Drivable space represents unobstructed area that the AP vehicle has physical access to and is bounded by edge markings that indicate the kind of obstacle that is limiting the drivable space at that section of the edge. Vehicles and pedestrians are obstacles that are in a different class from other sorts of barriers. While traffic cones, bollards, and fencing aren’t called out as discretely identified objects it’s clear that AP is seeing them and recognizing them functionally because it adjusts the driving space according to their presence.
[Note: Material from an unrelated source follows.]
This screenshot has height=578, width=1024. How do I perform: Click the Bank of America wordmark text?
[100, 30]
And finally we have that beautiful, beautiful path prediction arrow in orange. I love this element because it probably gives us the most abstracted and subtle insight into what AP is ‘thinking’ as it moves around the world. I’ll make the strong claim that the path prediction is the output of a neural network because it behaves probabilistically, seems to be affected by the full context of a scene, lacks hysteresis, and presents a continuous selection space. A human written heuristic is unlikely to show this behavior. From the shape of the path prediction we can see that AP is making a nuanced prediction of the road shape extending out at least a couple of hundred meters and - and this is really amazing to me - is able to usefully predict the rising/falling shaped of the road ahead and predict the probable path of road sections *which it cannot see*. So it estimates that a road around a blind curve will continue curving and it estimates the direction a road takes over a blind rise even when the road shape leading up to the rise is pretty complicated. This latter is probably the critical capability that finally solved the disastrous ‘cresting hill’ fail that finally went away when 2018.10.4 shipped out.
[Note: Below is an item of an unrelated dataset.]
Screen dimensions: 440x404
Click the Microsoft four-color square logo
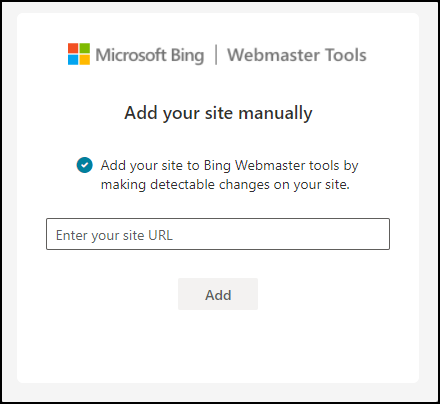[79, 54]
So some interesting things we know from this:

  1. AP2 estimates distance to objects and their relative velocity based on vision even when no radar return is available for an object. It looks like radar is thus a fully redundant backup for vision capabilities. Whether that is from stereo vision processing or from scale estimates is still open, but there’s clearly a useful degree of distance estimation that is being extracted even for items that have no radar return signal.
  2. The FOV of the camera seems to be quite a bit wider than the FOV of the radar - objects lose their radar signal at the edges of the camera FOV. This seems to be a view from the main camera - if the wide angle camera has comparable recognition accuracy then the useful FOV of the vision system is going to be enormously larger than that of the radar.
  3. AP2 identifies vehicles even when they are substantially occluded, and at quite substantial distances.
  4. Strange backgrounds seem to confound identification as much as occlusion does - maybe more. Cyclists seen against a background of traffic have much lower confidence than cyclists with a background of pavement or buildings.
  5. Radar still seems to be bad at seeing cross traffic - though it seems like vision makes up for that pretty well.
  6. At a minimum we can see that radar and vision are being fused since single objects are being given both radar and vision attributes. Is forward sonar also being fused? There doesn’t seem to be any good evidence of that here.
  7. This video doesn’t rule out the possibility that high definition maps are being used for driving, but it also doesn’t present any evidence to support it.


I’d be really interested to know if there’s any evidence of navigation data being fed into AP2 to be used as part of navigation. And it would also be interesting to know if there’s any evidence of AP gathering data to be used to create HD maps. A lot of groups seems to be relying on HD maps as a critical part of their driver assistance systems (comma ai, cruise, waymo) but so far I haven’t seen any evidence that Tesla is actually doing that - aside from some claims from a few years ago.